Start of Source material

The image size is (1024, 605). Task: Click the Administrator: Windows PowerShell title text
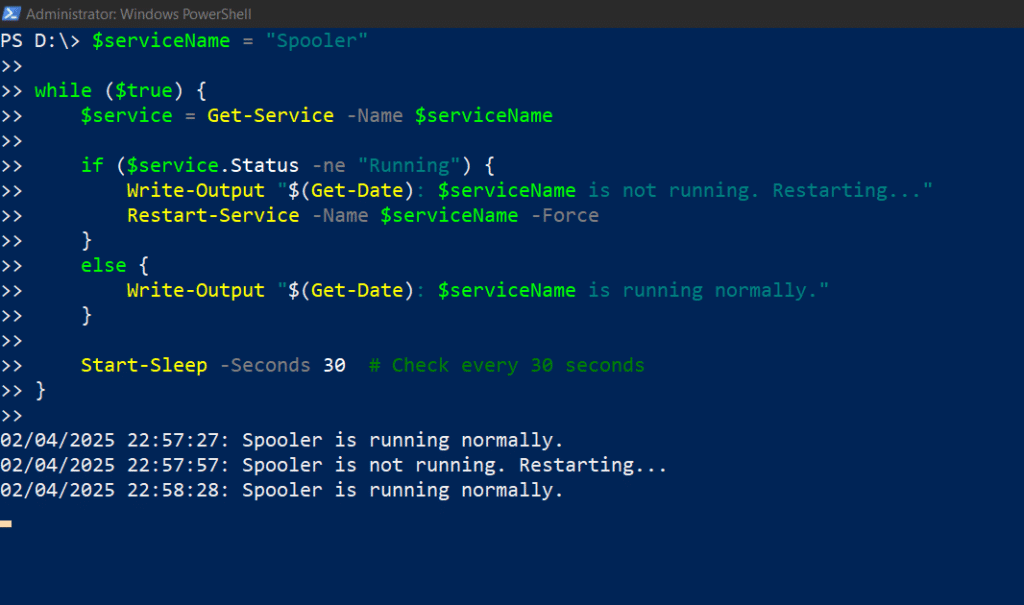click(x=138, y=14)
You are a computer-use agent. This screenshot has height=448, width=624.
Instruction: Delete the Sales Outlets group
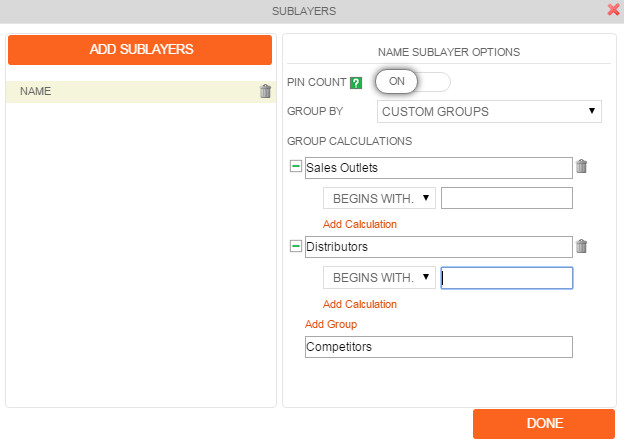(581, 166)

End of Source material

Without the pictures, return all the entries above exactly as they stand.

The image size is (1024, 605). Task: Click the Administrator: Windows PowerShell title text
click(x=138, y=14)
You are a computer-use agent. This screenshot has height=448, width=624.
Instruction: Delete the Sales Outlets group
(581, 166)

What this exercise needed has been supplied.